*What is being asked*:
Beginning with the line that holds "This screenshot has height=471, width=484." and ending with the last line below, please copy every line exactly, add nothing, and leave out the pictures.

______________________________

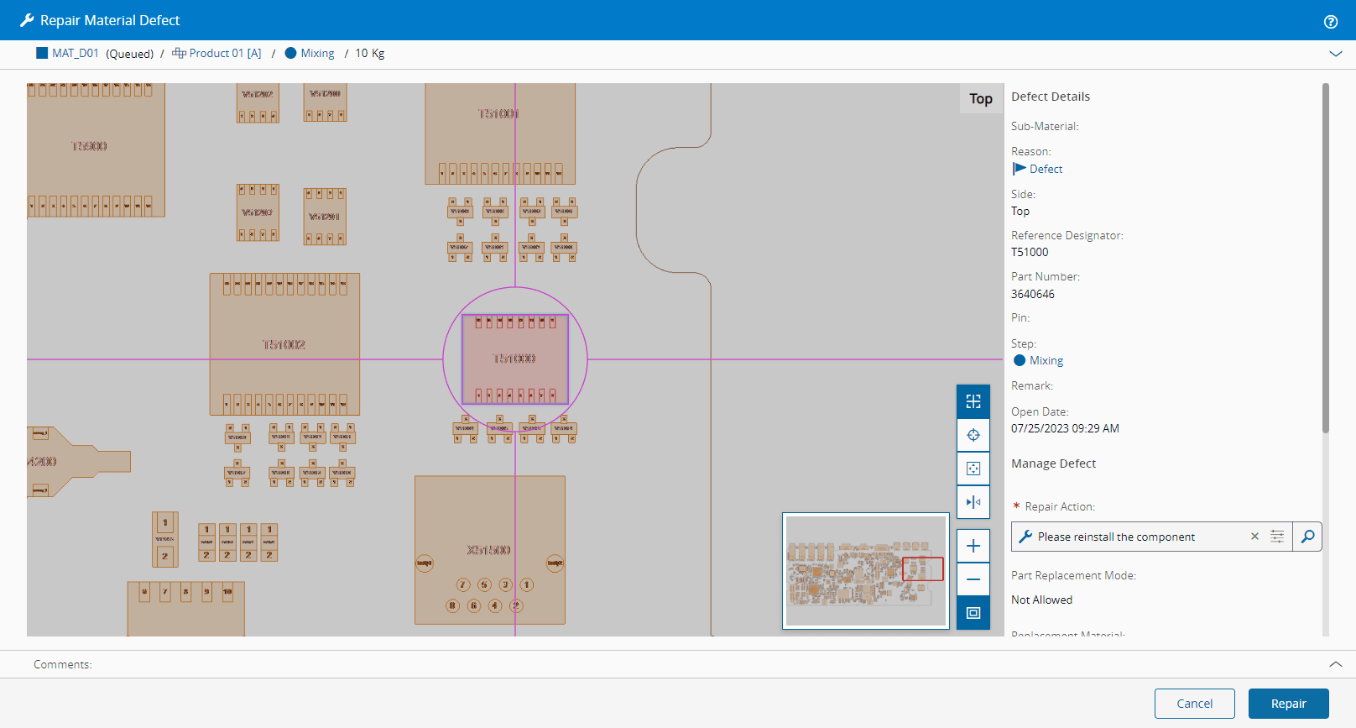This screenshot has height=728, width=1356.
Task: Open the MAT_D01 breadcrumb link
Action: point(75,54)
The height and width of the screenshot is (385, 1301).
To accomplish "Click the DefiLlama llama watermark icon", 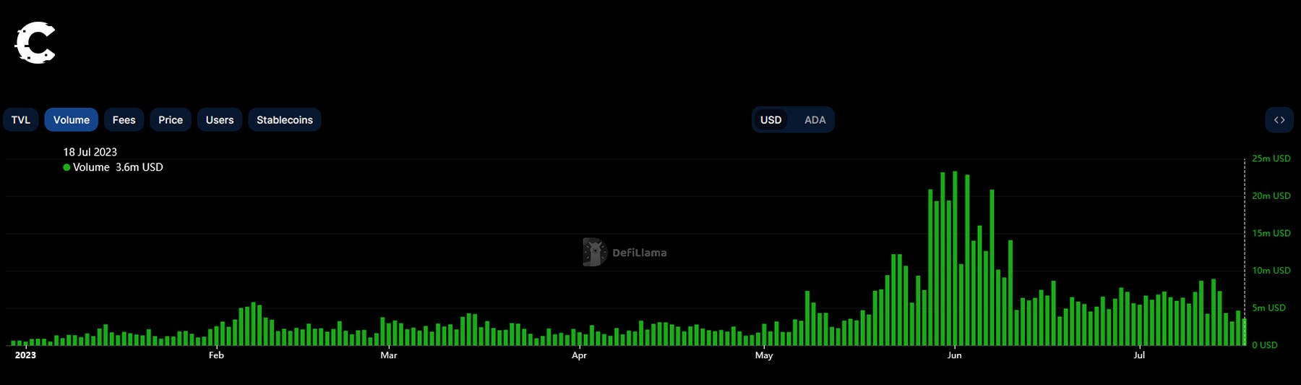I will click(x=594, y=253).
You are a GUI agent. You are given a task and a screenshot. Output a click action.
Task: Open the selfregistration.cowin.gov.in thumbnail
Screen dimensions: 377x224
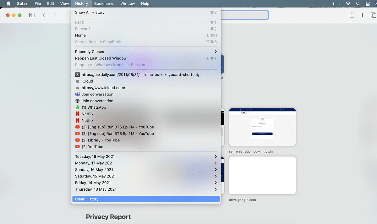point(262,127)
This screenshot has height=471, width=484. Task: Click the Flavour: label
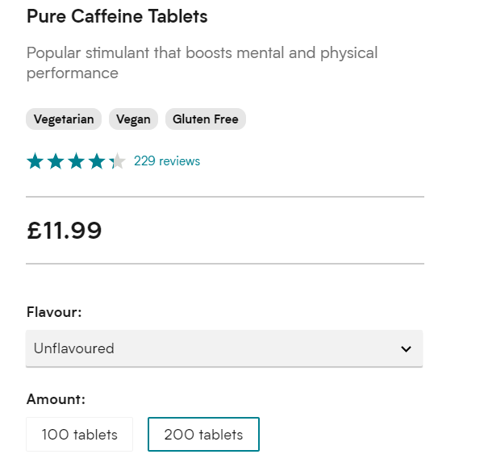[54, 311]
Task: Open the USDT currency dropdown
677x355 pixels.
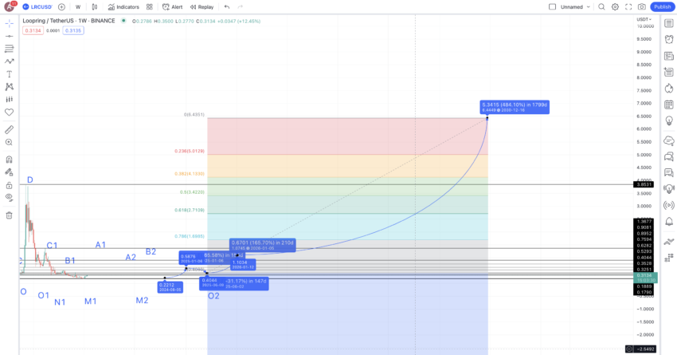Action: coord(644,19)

______________________________

*Answer area*:
This screenshot has height=471, width=484. Task: Click the Flavour: label
[54, 311]
Task: Open the USDT currency dropdown
677x355 pixels.
Action: coord(644,19)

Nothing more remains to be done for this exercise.